Imam Ibnu Qudamah berkata,”Barangsiapa [suami] yang tidak memberikan nafkah wajib bagi istrinya dalam jangka waktu tertentu, maka nafkah itu tidaklah gugur dari suami, dan statusnya menjadi utang yang menjadi tanggungan suami, baik suami tak menafkahi itu karena ada udzur syar’i maupun tanpa udzur syar’i. Inilah salah satu pendapat yang zhahir [dari Ahmad], juga mendapat Al Hasan Al Bashri, pendapat Malik, Asy Syafi’i, Ishaq bin Rahawaih, dan Ibnul Mundzir…” (Ibnu Qudâmah, Al Mughnî, Riyâdh : Dâr ‘Âlam Al Kutub, Cet. III, 1997, Juz XI, hlm. 366).
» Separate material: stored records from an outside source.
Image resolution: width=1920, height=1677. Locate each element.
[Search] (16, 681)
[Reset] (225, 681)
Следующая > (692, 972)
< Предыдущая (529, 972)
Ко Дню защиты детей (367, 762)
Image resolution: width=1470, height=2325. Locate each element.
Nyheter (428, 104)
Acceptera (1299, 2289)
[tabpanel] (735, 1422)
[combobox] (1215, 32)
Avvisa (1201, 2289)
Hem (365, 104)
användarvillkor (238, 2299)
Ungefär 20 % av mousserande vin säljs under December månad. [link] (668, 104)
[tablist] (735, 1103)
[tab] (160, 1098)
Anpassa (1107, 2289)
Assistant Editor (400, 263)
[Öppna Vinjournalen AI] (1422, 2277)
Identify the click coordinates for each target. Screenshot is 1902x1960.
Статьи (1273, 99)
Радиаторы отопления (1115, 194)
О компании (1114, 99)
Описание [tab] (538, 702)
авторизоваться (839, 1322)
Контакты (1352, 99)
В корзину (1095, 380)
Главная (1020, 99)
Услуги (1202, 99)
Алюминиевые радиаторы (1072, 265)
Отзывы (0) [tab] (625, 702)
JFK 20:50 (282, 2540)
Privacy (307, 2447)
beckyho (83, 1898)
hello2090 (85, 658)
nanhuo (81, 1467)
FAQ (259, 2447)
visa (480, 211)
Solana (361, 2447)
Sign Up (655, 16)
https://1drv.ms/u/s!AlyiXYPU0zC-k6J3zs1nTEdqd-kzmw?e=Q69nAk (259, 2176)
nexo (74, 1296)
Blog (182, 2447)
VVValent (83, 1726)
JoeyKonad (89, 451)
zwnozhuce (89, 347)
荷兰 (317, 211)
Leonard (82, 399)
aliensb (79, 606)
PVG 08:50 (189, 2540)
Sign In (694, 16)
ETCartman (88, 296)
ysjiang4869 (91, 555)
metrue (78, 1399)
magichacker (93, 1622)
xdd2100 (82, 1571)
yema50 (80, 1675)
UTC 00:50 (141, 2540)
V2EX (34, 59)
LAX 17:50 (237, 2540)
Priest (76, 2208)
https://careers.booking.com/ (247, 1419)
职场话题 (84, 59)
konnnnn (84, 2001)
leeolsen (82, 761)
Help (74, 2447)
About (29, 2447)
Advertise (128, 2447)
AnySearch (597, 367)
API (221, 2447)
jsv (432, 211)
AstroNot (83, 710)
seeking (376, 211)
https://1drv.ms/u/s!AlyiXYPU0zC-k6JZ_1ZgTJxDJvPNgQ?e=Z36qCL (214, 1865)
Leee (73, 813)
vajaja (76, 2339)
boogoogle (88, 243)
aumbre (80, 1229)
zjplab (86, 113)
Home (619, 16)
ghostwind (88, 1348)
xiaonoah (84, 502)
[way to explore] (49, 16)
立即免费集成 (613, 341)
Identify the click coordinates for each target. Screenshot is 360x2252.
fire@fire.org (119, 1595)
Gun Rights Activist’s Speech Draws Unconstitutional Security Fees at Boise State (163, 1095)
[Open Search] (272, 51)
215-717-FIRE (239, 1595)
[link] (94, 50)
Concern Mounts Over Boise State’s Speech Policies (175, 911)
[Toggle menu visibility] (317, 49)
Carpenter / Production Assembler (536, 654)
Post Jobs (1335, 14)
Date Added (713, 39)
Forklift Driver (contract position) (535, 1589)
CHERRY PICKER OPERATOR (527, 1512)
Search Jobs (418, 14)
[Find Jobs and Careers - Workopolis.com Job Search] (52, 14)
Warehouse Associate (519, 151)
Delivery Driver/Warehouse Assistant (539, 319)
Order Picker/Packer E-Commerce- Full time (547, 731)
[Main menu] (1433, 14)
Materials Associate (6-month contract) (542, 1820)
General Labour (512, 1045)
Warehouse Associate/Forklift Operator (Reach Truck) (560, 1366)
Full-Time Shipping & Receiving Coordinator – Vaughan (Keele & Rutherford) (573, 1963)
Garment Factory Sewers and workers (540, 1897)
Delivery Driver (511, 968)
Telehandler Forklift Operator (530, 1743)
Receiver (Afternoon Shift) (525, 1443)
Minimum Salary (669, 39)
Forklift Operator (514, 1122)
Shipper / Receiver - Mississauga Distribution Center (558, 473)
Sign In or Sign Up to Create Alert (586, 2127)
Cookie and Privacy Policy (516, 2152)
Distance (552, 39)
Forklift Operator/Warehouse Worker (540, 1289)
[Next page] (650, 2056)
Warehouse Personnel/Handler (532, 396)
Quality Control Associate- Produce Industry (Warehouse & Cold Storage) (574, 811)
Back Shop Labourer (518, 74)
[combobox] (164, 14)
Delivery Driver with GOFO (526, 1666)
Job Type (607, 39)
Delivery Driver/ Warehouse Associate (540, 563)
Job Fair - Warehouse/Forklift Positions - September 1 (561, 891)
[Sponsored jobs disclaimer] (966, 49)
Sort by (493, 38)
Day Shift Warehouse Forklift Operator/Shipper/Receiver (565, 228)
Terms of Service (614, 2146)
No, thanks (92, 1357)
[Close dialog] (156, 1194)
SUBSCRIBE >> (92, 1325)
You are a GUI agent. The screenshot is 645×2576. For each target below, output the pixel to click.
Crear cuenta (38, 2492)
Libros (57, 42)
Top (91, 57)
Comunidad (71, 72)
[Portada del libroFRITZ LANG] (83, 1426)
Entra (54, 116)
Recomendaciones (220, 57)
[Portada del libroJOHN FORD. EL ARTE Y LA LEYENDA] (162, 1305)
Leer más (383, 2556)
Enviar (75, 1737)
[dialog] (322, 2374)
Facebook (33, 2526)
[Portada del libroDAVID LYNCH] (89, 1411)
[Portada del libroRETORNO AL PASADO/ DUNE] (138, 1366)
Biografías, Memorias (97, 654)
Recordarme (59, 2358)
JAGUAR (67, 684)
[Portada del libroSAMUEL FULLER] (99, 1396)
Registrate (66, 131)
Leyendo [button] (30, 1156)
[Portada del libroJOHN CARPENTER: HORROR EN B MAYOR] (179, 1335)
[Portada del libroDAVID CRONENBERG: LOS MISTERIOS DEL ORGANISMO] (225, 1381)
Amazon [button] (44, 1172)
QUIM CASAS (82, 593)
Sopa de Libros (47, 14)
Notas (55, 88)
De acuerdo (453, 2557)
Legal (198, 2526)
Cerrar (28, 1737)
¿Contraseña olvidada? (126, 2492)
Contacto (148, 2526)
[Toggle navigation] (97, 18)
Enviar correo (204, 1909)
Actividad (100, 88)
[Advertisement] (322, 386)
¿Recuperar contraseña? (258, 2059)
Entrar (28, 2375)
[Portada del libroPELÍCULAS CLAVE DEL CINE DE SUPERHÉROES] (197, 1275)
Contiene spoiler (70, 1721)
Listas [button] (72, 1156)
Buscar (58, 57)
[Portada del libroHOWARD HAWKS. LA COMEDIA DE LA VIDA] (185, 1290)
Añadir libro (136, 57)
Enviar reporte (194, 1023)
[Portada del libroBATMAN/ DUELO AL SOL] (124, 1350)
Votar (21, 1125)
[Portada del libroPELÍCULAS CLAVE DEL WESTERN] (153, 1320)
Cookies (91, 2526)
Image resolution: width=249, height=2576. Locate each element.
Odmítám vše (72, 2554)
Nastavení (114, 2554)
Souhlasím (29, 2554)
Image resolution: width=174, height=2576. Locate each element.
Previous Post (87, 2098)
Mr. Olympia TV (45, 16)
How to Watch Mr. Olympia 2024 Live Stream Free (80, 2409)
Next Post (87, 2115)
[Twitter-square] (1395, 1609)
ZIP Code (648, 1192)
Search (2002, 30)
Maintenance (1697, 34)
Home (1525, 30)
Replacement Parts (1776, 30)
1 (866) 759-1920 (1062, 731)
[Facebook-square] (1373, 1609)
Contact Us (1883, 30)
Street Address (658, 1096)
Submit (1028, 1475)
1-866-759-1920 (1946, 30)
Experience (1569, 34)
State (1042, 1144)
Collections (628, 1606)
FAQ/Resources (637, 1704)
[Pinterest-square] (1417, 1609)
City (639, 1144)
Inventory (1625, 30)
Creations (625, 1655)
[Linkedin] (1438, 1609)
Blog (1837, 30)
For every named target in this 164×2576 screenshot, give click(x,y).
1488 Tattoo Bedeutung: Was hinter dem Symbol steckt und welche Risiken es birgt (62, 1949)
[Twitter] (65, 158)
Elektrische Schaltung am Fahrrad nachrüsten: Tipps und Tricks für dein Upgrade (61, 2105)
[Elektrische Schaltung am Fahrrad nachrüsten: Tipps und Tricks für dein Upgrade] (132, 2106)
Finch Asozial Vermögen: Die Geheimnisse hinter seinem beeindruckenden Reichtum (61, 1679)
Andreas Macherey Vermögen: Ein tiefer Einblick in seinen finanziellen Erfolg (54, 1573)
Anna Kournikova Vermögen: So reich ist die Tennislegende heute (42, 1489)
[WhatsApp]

Adapun pilihan sikap yang diberikan Islam kepada istri, jika suami mengalami kesulitan memberi nafkah, adalah salah satu dari 3 (tiga) pilihan sbb :
Pertama, istri memilih bersabar, yakni menerima kondisi suami yang sedang mengalami kesulitan, dan menganggap nafkah yang tidak dibayarkan dari suami sebagai utang, sebagaimana penjelasan di atas.
Kedua, istri memilih bersabar, yakni menerima kondisi suami yang sedang mengalami kesulitan, namun istri melepaskan haknya (tanâzul ‘an al haq) untuk meminta nafkah, sesuai firman Allah SWT (artinya),“Dan pemaafan kamu (kepada suami) itu lebih dekat kepada takwa.” (QS Al Baqarah [2] : 237).
Ketiga, jika istri tidak bersabar, istri berhak minta cerai (furqah) dari suami kepada hakim syariah (qadhi), berdasarkan dalil Al Qur`an, As Sunnah, dan Ijma’ Shahabat.
Dalil Al Qur`an, firman Allah SWT (artinya),“Maka pertahankan [istri kamu] dengan ma’ruf atau ceraikan dengan cara yang baik.” (QS Al Baqarah [2] : 229).
Dalil As Sunnah, sabda Rasulullah SAW,”Istrimu termasuk orang yang wajib kamu tanggung, dia berkata,”Berilah aku makan, jika tidak, ceraikanlah aku.” (HR Ahmad dan Daraquthni). Dari Abu Hurairah, bahwa Nabi SAW berkata mengenai seorang laki-laki yang tidak mendapati apa yang dia nafkahkan untuk istrinya, sabda Nabi SAW,”Dipisahkan di antara keduanya.” (HR Daraquthni).
Dalil Ijma’ Shahabat, diriwayatkan Umar mengirim surat kepada para komandan pasukan perang mengenai para laki-laki yang meninggalkan istri-istrinya [untuk berperang],”Pilihannya; hendaklah mereka memberi nafkah [kepada istri-istri mereka], atau menceraikan dan mengirimkan nafkah yang selama ini mereka tahan.” (Imam Syaukânî, Nailul Authâr, 6/384). Imam Taqiyuddîn An Nabhânî mengomentari riwayat itu,“Hal tersebut telah diketahui oleh para shahabat dan mereka tidak mengingkarinya, maka terjadilah Ijma’ Shahabat [mengenai dua pilihan bagi para suami tsb, yaitu memberi nafkah atau menceraikan istri].” (Taqiyuddîn An Nabhânî, An Nizhâm Al Ijtimâ’i fi Al Islâm, hlm. 158). Wallahu a’lam.